--- start Document extract ---

I found a payphone. (This was back in the day when every payphone wasn’t a smashed-up urinal.) I called Tim, reversing the charges. Luckily, he answered. We agreed to meet in the McDonald’s in Cheltenham city centre, where we’d eaten the day before. In those days, McDonald’s was a regular dining experience and meeting point for me.

I still had no idea where I was. After asking around, I found out that the city centre was forty-five minutes’ walk in the freezing cold. We eventually met there. Tim treated me to some McNuggets and then leant me money to get back to Nottingham.

A few months later, I was pulled over by the police. Coincidentally, I’d been thrown out of the same club, Isis, that night too.

I’d gone with a friend, Jeff. We hadn’t been planning to go out that night, but at the last minute we decided we would. Isis was an out-of-town club in a shopping complex, so we decided to drive there. We got there at ten o’clock, drank a bottle of Sainsbury’s Basics vodka in the car park, then went in. I said with 100% certainty that I’d leave the car there and pick it up the next day: I would never drink and drive.

As the detectives among you have probably guessed, that didn’t happen.

When you’re smashed off your face, your decision making can become questionable. Another friend, Max, had been thrown out with me. What to do? Get a £5 taxi or drive home? It was only five minutes away. Why not?

--- end Document extract ---

> **Set problem**: Can you reproduce, word for word, the part of the club night story from "I still had" to "drink and drive."? The data here comes from a separate source, unrelated to the story about the club night.

--- start Dataset extract ---

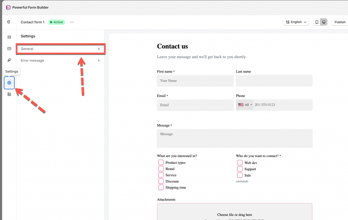348x220 pixels.
Task: Open the +1 country code dropdown
Action: click(245, 105)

--- end Dataset extract ---

> **Exercise output**:
I still had no idea where I was. After asking around, I found out that the city centre was forty-five minutes’ walk in the freezing cold. We eventually met there. Tim treated me to some McNuggets and then leant me money to get back to Nottingham.

A few months later, I was pulled over by the police. Coincidentally, I’d been thrown out of the same club, Isis, that night too.

I’d gone with a friend, Jeff. We hadn’t been planning to go out that night, but at the last minute we decided we would. Isis was an out-of-town club in a shopping complex, so we decided to drive there. We got there at ten o’clock, drank a bottle of Sainsbury’s Basics vodka in the car park, then went in. I said with 100% certainty that I’d leave the car there and pick it up the next day: I would never drink and drive.